We completed the 57km stage in 3 hours 53 minutes taking a 9th in the Masters and a 40th place overall. In GC we ended 10th and 42nd respectively. We worked well as a team – given our respective strengths and weaknesses – and pretty much had the perfect race. The winning male team was Matthias Stirmemann and Andri Frischknecht and the fastest female team was Catharine Pendrel and Haley Smith. Zav and Seb finished 7th in Masters and Stu and Rusty 15th. 156 teams took part of which 58 were in the Masters category.
At last, we had a view of the Matterhorn.
Nearing the end of the final climb.
Finish selfie with Ken (one of Team Hong Kong).
On the final day I went for a ride with some of the Swiss riders, Sabina and Paul, as well as the man who gave his name to their team, Dani Schnider (who also won the Masters category).
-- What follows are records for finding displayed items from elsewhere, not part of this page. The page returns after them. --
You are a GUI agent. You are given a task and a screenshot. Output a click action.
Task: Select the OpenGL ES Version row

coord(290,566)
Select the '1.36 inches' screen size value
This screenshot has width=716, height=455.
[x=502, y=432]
It was nice to be riding the bike for fun for change and to have time to take pictures.
View of Liskamm and surrounding mountains from just below the 3089m high Gornergrat Train Station.
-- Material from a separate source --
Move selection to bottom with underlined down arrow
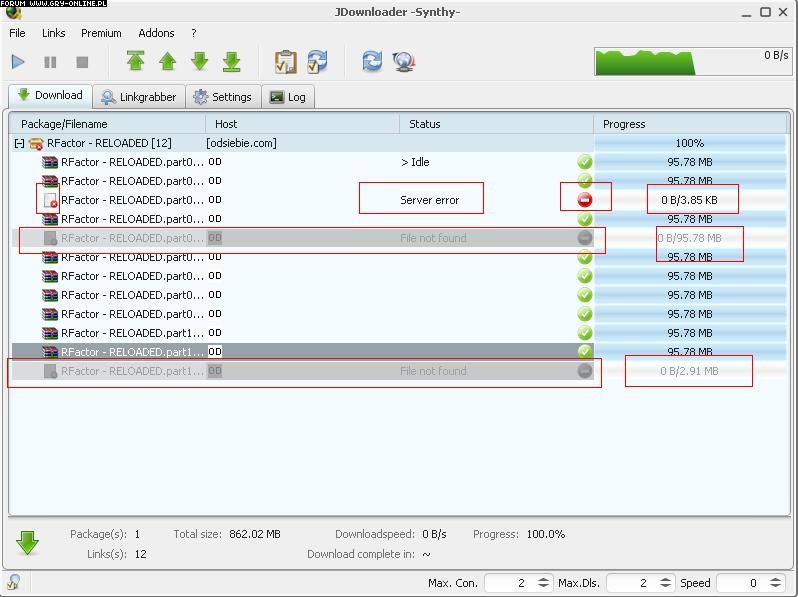Screen dimensions: 798x597 pos(232,62)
The Zermatt Valley, both sides of which we had ridden up and down in the previous days.
So what did I learn from the last few days? Firstly these events are all about pacing. With the exception of the final stage, I rode the first half or two-thirds of the race as if I was out on fast but enjoyable ride with mates. Compared with the TransAlp I suffered less but placed higher in relative terms. I also ate less than in the TransAlp after each stage which meant that I didn’t constantly feel bloated and full… I’m not sure if I was replenishing calories but there is a limit to how much energy your body can absorb. Finally, I think I can now say I am a decent descender though there it a long way to go to become as fast as the quicker riders.
The event itself was really well organising with plenty of nice extras, for example unlimited beer at the finish and coffee (Ibex Coffee) throughout the day. Also when the organisers ran out of small size finisher jerseys they said they would get some extra ones made and mail them to us! The team made some top quality short videos every day too: Stage 1, Stage 2, Stage 3, Stage 4 and Stage 5.
A final touch was a personally numbered laundry bag and mid-race kit wash.
The race has been in the Valais region for the last five years and I’m happy to have been able to race in the last ‘Race to the Matterhorn’. Next year the event moves east to Graubunden and I hope to be there.